Dataset entries
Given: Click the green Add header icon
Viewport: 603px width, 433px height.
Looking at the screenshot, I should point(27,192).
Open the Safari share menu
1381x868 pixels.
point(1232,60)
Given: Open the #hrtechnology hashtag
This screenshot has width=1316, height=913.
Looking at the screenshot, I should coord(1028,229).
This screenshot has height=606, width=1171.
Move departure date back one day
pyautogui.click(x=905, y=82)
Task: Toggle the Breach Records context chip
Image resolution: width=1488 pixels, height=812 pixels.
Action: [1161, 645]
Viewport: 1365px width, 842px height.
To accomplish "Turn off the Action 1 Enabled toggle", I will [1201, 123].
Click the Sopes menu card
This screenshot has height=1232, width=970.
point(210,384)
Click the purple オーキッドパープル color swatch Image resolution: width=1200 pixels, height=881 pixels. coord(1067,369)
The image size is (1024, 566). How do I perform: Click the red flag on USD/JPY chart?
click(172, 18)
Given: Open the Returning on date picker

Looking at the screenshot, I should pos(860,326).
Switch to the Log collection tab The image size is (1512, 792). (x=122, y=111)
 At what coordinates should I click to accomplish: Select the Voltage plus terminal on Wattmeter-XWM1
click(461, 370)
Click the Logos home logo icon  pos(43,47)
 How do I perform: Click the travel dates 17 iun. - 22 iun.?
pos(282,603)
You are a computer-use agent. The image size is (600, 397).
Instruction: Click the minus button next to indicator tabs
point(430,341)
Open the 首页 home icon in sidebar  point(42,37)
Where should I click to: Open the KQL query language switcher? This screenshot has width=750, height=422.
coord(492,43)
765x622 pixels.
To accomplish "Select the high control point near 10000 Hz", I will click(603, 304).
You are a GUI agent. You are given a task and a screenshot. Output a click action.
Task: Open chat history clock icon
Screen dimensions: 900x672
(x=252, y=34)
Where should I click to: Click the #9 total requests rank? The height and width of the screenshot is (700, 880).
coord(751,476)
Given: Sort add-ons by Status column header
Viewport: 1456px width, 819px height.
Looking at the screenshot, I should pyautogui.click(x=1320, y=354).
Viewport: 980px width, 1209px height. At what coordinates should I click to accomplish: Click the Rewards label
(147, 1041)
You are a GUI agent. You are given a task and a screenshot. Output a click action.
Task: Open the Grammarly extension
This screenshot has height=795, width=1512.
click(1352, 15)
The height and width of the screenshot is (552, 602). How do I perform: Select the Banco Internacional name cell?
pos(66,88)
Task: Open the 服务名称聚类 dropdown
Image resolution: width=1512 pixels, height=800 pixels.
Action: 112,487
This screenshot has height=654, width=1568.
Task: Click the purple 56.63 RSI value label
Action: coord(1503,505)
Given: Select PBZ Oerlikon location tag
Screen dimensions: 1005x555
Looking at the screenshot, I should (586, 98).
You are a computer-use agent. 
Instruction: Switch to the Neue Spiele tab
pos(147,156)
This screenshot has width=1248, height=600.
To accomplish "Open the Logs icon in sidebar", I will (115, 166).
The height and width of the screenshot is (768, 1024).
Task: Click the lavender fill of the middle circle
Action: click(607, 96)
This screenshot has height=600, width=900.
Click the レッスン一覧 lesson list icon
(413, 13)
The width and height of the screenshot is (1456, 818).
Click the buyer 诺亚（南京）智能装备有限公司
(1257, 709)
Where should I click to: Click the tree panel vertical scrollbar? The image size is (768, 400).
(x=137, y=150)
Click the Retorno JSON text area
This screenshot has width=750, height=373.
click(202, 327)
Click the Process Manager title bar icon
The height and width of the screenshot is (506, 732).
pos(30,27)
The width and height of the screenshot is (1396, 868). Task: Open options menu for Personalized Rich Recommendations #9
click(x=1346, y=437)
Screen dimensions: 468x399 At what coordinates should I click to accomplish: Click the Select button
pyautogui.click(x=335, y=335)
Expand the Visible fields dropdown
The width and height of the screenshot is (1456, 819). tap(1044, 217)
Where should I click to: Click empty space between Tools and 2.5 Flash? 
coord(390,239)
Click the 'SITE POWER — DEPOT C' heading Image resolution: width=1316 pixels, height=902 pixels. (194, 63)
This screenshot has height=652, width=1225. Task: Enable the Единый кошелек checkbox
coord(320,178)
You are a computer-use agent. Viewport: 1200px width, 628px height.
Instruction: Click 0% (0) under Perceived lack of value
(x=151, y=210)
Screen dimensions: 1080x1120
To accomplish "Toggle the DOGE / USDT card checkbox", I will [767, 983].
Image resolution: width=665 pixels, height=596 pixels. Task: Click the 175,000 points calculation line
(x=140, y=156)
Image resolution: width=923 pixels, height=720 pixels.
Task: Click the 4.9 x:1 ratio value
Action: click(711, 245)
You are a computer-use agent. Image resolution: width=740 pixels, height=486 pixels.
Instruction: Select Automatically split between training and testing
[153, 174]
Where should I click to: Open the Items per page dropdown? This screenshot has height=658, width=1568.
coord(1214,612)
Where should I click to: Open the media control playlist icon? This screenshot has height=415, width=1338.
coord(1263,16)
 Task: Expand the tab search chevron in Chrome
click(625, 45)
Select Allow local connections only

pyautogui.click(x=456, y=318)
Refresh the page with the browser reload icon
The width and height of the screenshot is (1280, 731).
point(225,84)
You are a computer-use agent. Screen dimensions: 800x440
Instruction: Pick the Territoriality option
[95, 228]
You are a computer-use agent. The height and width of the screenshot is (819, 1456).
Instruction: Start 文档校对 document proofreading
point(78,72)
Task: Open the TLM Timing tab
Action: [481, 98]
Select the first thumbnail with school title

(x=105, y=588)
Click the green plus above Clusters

EXERCISE
Recast all of the material above as a numbered list, leaving out the blank lines.

FINISHED ANSWER
1. Given: Click the green Add header icon
2. Viewport: 603px width, 433px height.
3. Looking at the screenshot, I should point(27,192).
4. Open the Safari share menu
5. 1381x868 pixels.
6. point(1232,60)
7. Given: Open the #hrtechnology hashtag
8. This screenshot has width=1316, height=913.
9. Looking at the screenshot, I should coord(1028,229).
10. This screenshot has height=606, width=1171.
11. Move departure date back one day
12. pyautogui.click(x=905, y=82)
13. Task: Toggle the Breach Records context chip
14. Image resolution: width=1488 pixels, height=812 pixels.
15. Action: [1161, 645]
16. Viewport: 1365px width, 842px height.
17. To accomplish "Turn off the Action 1 Enabled toggle", I will [1201, 123].
18. Click the Sopes menu card
19. This screenshot has height=1232, width=970.
20. point(210,384)
21. Click the purple オーキッドパープル color swatch Image resolution: width=1200 pixels, height=881 pixels. coord(1067,369)
22. The image size is (1024, 566). How do I perform: Click the red flag on USD/JPY chart?
23. click(172, 18)
24. Given: Open the Returning on date picker
25. Looking at the screenshot, I should pos(860,326).
26. Switch to the Log collection tab The image size is (1512, 792). (x=122, y=111)
27.  At what coordinates should I click to accomplish: Select the Voltage plus terminal on Wattmeter-XWM1
28. click(461, 370)
29. Click the Logos home logo icon  pos(43,47)
30.  How do I perform: Click the travel dates 17 iun. - 22 iun.?
31. pos(282,603)
32. You are a computer-use agent. The image size is (600, 397).
33. Instruction: Click the minus button next to indicator tabs
34. point(430,341)
35. Open the 首页 home icon in sidebar  point(42,37)
36. Where should I click to: Open the KQL query language switcher? This screenshot has width=750, height=422.
37. coord(492,43)
38. 765x622 pixels.
39. To accomplish "Select the high control point near 10000 Hz", I will click(603, 304).
40. You are a GUI agent. You are given a task and a screenshot. Output a click action.
41. Task: Open chat history clock icon
42. Screen dimensions: 900x672
43. (x=252, y=34)
44. Where should I click to: Click the #9 total requests rank? The height and width of the screenshot is (700, 880).
45. coord(751,476)
46. Given: Sort add-ons by Status column header
47. Viewport: 1456px width, 819px height.
48. Looking at the screenshot, I should pyautogui.click(x=1320, y=354).
49. Viewport: 980px width, 1209px height. At what coordinates should I click to accomplish: Click the Rewards label
50. (147, 1041)
51. You are a GUI agent. You are given a task and a screenshot. Output a click action.
52. Task: Open the Grammarly extension
53. This screenshot has height=795, width=1512.
54. click(1352, 15)
55. The height and width of the screenshot is (552, 602). How do I perform: Select the Banco Internacional name cell?
56. pos(66,88)
57. Task: Open the 服务名称聚类 dropdown
58. Image resolution: width=1512 pixels, height=800 pixels.
59. Action: 112,487
60. This screenshot has height=654, width=1568.
61. Task: Click the purple 56.63 RSI value label
62. Action: coord(1503,505)
63. Given: Select PBZ Oerlikon location tag
64. Screen dimensions: 1005x555
65. Looking at the screenshot, I should (586, 98).
66. You are a computer-use agent. 
67. Instruction: Switch to the Neue Spiele tab
68. pos(147,156)
69. This screenshot has width=1248, height=600.
70. To accomplish "Open the Logs icon in sidebar", I will (115, 166).
71. The height and width of the screenshot is (768, 1024).
72. Task: Click the lavender fill of the middle circle
73. Action: click(607, 96)
74. This screenshot has height=600, width=900.
75. Click the レッスン一覧 lesson list icon
76. (413, 13)
77. The width and height of the screenshot is (1456, 818).
78. Click the buyer 诺亚（南京）智能装备有限公司
79. (1257, 709)
80. Where should I click to: Click the tree panel vertical scrollbar? The image size is (768, 400).
81. (x=137, y=150)
82. Click the Retorno JSON text area
83. This screenshot has width=750, height=373.
84. click(202, 327)
85. Click the Process Manager title bar icon
86. The height and width of the screenshot is (506, 732).
87. pos(30,27)
88. The width and height of the screenshot is (1396, 868). Task: Open options menu for Personalized Rich Recommendations #9
89. click(x=1346, y=437)
90. Screen dimensions: 468x399 At what coordinates should I click to accomplish: Click the Select button
91. pyautogui.click(x=335, y=335)
92. Expand the Visible fields dropdown
93. The width and height of the screenshot is (1456, 819). tap(1044, 217)
94. Where should I click to: Click empty space between Tools and 2.5 Flash? 
95. coord(390,239)
96. Click the 'SITE POWER — DEPOT C' heading Image resolution: width=1316 pixels, height=902 pixels. (194, 63)
97. This screenshot has height=652, width=1225. Task: Enable the Единый кошелек checkbox
98. coord(320,178)
99. You are a computer-use agent. Viewport: 1200px width, 628px height.
100. Instruction: Click 0% (0) under Perceived lack of value
101. (x=151, y=210)
102. Screen dimensions: 1080x1120
103. To accomplish "Toggle the DOGE / USDT card checkbox", I will [767, 983].
104. Image resolution: width=665 pixels, height=596 pixels. Task: Click the 175,000 points calculation line
105. (x=140, y=156)
106. Image resolution: width=923 pixels, height=720 pixels.
107. Task: Click the 4.9 x:1 ratio value
108. Action: click(711, 245)
109. You are a computer-use agent. Image resolution: width=740 pixels, height=486 pixels.
110. Instruction: Select Automatically split between training and testing
111. [153, 174]
112. Where should I click to: Open the Items per page dropdown? This screenshot has height=658, width=1568.
113. coord(1214,612)
114. Where should I click to: Open the media control playlist icon? This screenshot has height=415, width=1338.
115. coord(1263,16)
116.  Task: Expand the tab search chevron in Chrome
117. click(625, 45)
118. Select Allow local connections only
119. pyautogui.click(x=456, y=318)
120. Refresh the page with the browser reload icon
121. The width and height of the screenshot is (1280, 731).
122. point(225,84)
123. You are a computer-use agent. Screen dimensions: 800x440
124. Instruction: Pick the Territoriality option
125. [95, 228]
126. You are a computer-use agent. The height and width of the screenshot is (819, 1456).
127. Instruction: Start 文档校对 document proofreading
128. point(78,72)
129. Task: Open the TLM Timing tab
130. Action: [481, 98]
131. Select the first thumbnail with school title
132. (x=105, y=588)
133. Click the green plus above Clusters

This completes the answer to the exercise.